»»

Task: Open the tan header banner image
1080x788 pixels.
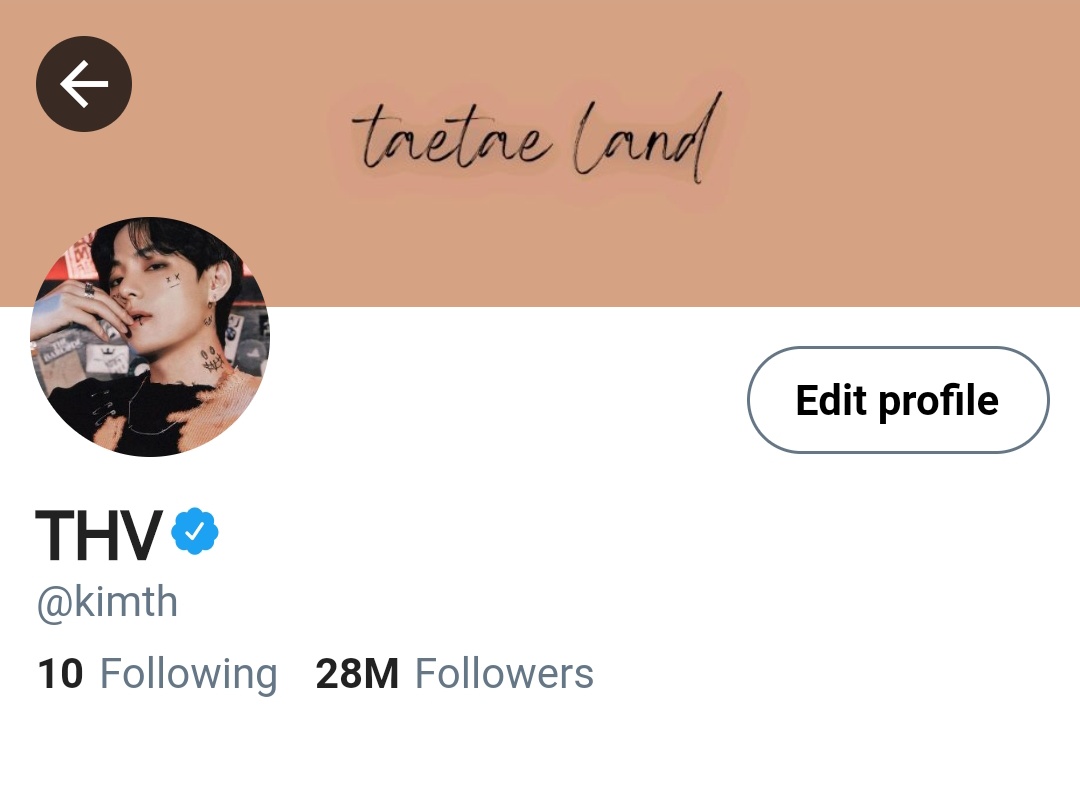Action: point(540,153)
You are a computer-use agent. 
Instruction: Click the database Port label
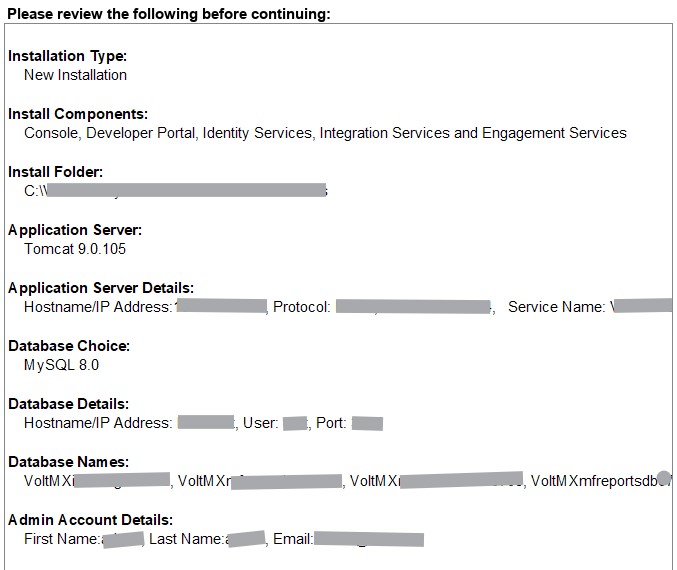pyautogui.click(x=331, y=423)
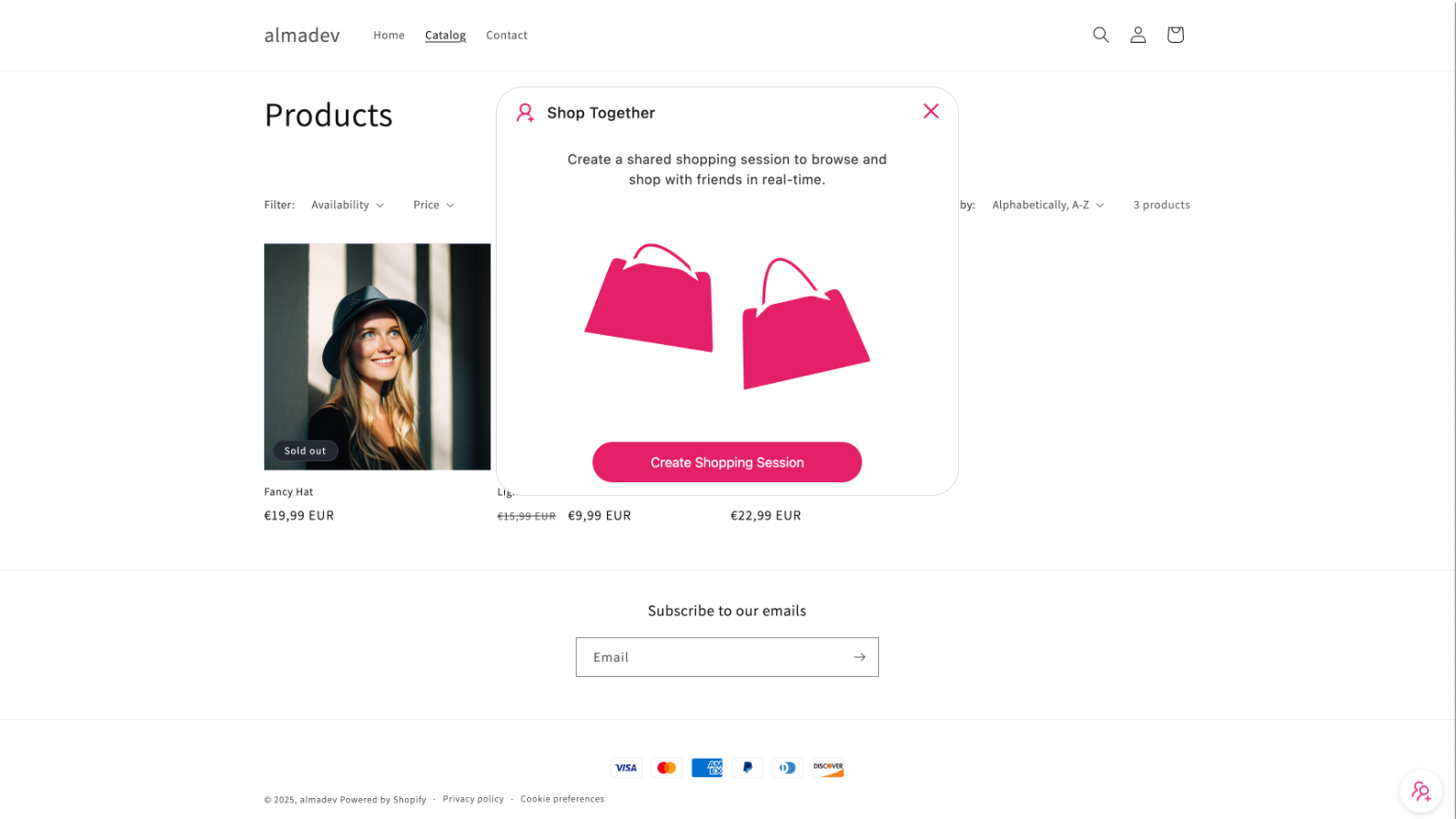Open the Contact menu item
Image resolution: width=1456 pixels, height=819 pixels.
point(506,35)
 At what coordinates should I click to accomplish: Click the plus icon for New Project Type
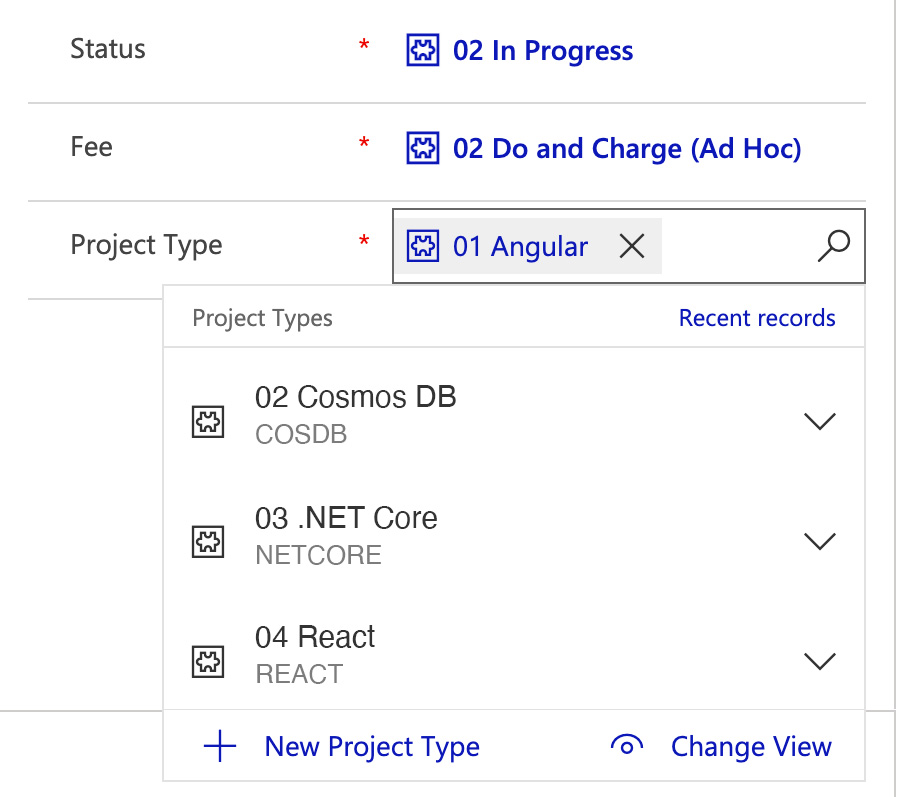click(219, 746)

««

■ What you should do:
Put everything from the line containing "At what coordinates" down to the end of the entries into a JSON list of strings, one string per line with blank lines skipped. Leave the pictures out.

■ Correct result:
[
  " At what coordinates should I click to accomplish: Click the plus icon for New Project Type",
  "click(219, 746)"
]